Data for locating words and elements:
--
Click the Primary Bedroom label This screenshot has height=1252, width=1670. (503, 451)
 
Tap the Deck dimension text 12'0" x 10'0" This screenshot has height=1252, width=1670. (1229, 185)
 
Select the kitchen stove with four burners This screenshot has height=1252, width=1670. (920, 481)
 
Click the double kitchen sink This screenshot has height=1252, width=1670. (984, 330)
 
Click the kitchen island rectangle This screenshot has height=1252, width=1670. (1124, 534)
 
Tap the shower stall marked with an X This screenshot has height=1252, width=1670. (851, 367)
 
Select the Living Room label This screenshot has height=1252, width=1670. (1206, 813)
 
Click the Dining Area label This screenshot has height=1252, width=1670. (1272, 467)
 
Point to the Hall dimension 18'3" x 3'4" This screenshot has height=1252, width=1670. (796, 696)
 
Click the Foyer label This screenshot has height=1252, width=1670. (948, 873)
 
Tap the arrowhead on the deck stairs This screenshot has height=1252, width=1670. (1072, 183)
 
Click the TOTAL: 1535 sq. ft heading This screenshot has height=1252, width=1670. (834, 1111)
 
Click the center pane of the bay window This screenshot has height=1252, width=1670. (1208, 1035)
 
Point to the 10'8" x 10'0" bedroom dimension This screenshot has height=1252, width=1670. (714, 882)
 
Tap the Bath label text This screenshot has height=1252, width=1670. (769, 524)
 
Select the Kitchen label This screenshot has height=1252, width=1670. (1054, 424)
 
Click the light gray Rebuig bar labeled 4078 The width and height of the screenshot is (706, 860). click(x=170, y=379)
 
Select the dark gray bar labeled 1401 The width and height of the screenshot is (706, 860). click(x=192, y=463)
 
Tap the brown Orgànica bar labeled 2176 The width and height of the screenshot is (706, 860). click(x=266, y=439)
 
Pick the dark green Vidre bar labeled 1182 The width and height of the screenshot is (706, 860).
--
- _Exercise requirements_: Starting at the line that contains "Click the kitchen" and ending at the last line of the data, write out every line again, requests included, adding 24 to each coordinate in the answers. Include no other lines.

- _Correct answer_:
Click the kitchen island rectangle This screenshot has height=1252, width=1670. (1148, 558)
 
Tap the shower stall marked with an X This screenshot has height=1252, width=1670. (875, 391)
 
Select the Living Room label This screenshot has height=1252, width=1670. (1230, 837)
 
Click the Dining Area label This screenshot has height=1252, width=1670. (1296, 491)
 
Point to the Hall dimension 18'3" x 3'4" This screenshot has height=1252, width=1670. (820, 720)
 
Click the Foyer label This screenshot has height=1252, width=1670. (972, 897)
 
Tap the arrowhead on the deck stairs This screenshot has height=1252, width=1670. (1096, 207)
 
Click the TOTAL: 1535 sq. ft heading This screenshot has height=1252, width=1670. (858, 1135)
 
Click the center pane of the bay window This screenshot has height=1252, width=1670. (1232, 1059)
 
Point to the 10'8" x 10'0" bedroom dimension This screenshot has height=1252, width=1670. (738, 906)
 
Tap the Bath label text This screenshot has height=1252, width=1670. (793, 548)
 
Select the Kitchen label This screenshot has height=1252, width=1670. (1078, 448)
 
Click the light gray Rebuig bar labeled 4078 The width and height of the screenshot is (706, 860). click(x=194, y=403)
 
Select the dark gray bar labeled 1401 The width and height of the screenshot is (706, 860). click(x=216, y=487)
 
Tap the brown Orgànica bar labeled 2176 The width and height of the screenshot is (706, 860). click(x=290, y=463)
 
Pick the dark green Vidre bar labeled 1182 The width and height of the screenshot is (706, 860).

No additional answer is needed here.